# Skooma

Skooma is a lightweight type validation tool for Pandas DataFrames.

First, import the `Schema` class and the `@validate` decorator:

In [1]:
import pandas as pd
from skooma import Schema, validate

For simplicity's sake, we'll create a small Pandas DataFrame with dummy values for testing:

In [2]:
df = pd.DataFrame({
    'nums': range(5),
    'chars': list('abcde')
})

df

Unnamed: 0,nums,chars
0,0,a
1,1,b
2,2,c
3,3,d
4,4,e


Next, we'll create a schema for our DataFrame using the `Schema` class. To create a new `Schema`, we'll pass in a dictionary with keys corresponding to the columns in `i`. The value for each key is a lambda function that evaluates to `True` or `False` for each unique value in the column. This allows us to set very specific constraints beyond basic data types.

Here, we'll define a schema for `i` that requires the `nums` column to contain integers less than 100, and the `chars` column to contain strings:

In [30]:
example_schema = Schema({
    'nums': Number(lambda x: x < 100),
    'chars': String(lambda x: len(x) == 1)
})

example_schema

<skooma.Schema at 0x11800ca50>

In [36]:
Integer(lambda x: x < 100)
Float()
Number()
Boolean()
String()
Object()
DateTime()

AttributeError: module 'pandas' has no attribute 'int64'

In [4]:
example_schema.strict

True

Every `Schema` instance has a `.validate()` method, which takes in a DataFrame and tests it against the schema requirements. If it passes validation, `validate` returns `True`, else `False`.

In [31]:
example_schema.validate(df)

True

In [18]:
example_schema.validate(df.assign(nums=df['nums'] + 99))

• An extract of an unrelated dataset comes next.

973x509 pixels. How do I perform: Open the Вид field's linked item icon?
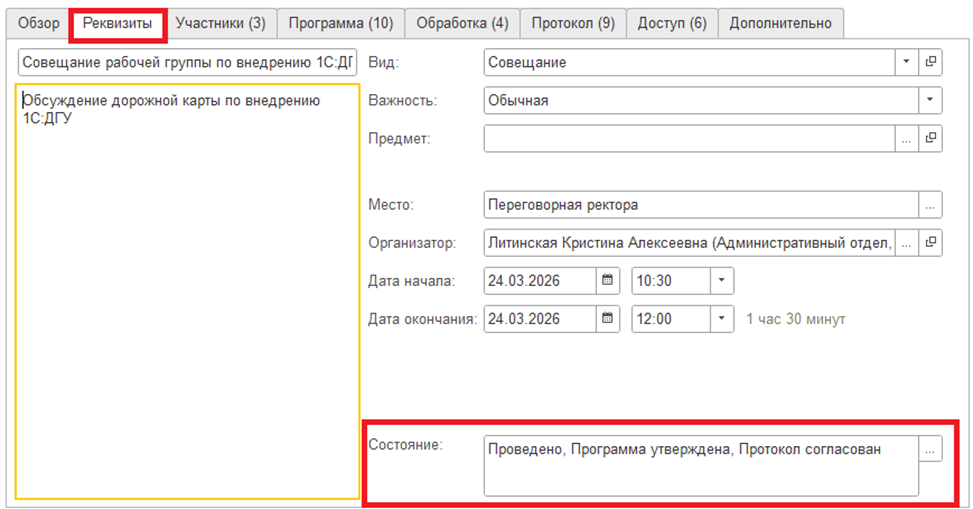[931, 62]
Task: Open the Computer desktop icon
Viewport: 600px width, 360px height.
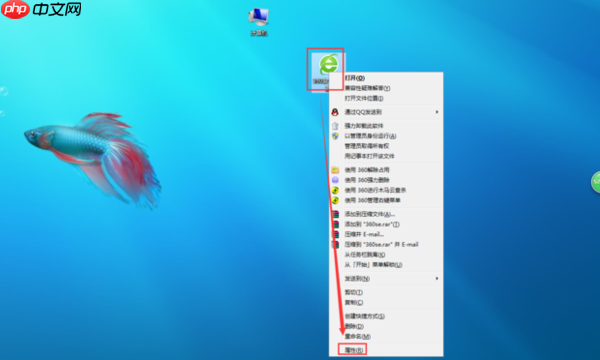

Invalid value in column 'nums': 100
Invalid value in column 'nums': 101
Invalid value in column 'nums': 102
Invalid value in column 'nums': 103


False

In [45]:
df2 = df.replace({1: None})
df2[(df2['nums'] < 100)]

Unnamed: 0,nums,chars
0,0,a
2,2,c
3,3,d
4,4,e


Note that, by default, a `Schema` must have a key for every column in the DataFrame being validated. We can disable this, and only define validation requirements for a subset of columns, by passing the optional argument `strict=False`.

In [7]:
permissive_schema = Schema(
    {'nums': lambda x: x < 100}, 
    strict=False
)

permissive_schema.validate(df)

True

In [8]:
@validate(
    args=(example_schema, None), 
    returns=Schema({'nums': lambda x: x % 2 == 0}, strict=False)
)
def multiply(df: pd.DataFrame, x: int) -> pd.DataFrame:
    return df * x

multiply(df, 2)

Validating input at index 0...
Passed!
Validating output...
Passed!


Unnamed: 0,nums,chars
0,0,aa
1,2,bb
2,4,cc
3,6,dd
4,8,ee


In [9]:
@validate(
    args=(example_schema, None), 
    returns=Schema({'nums': lambda x: x % 2 == 0}, strict=True)
)
def multiply(df: pd.DataFrame, x: int) -> pd.DataFrame:
    return df * x

multiply(df, 2).head()

Validating input at index 0...
Passed!
Validating output...
Column 'chars' not found in Schema


AttributeError: 'NoneType' object has no attribute 'head'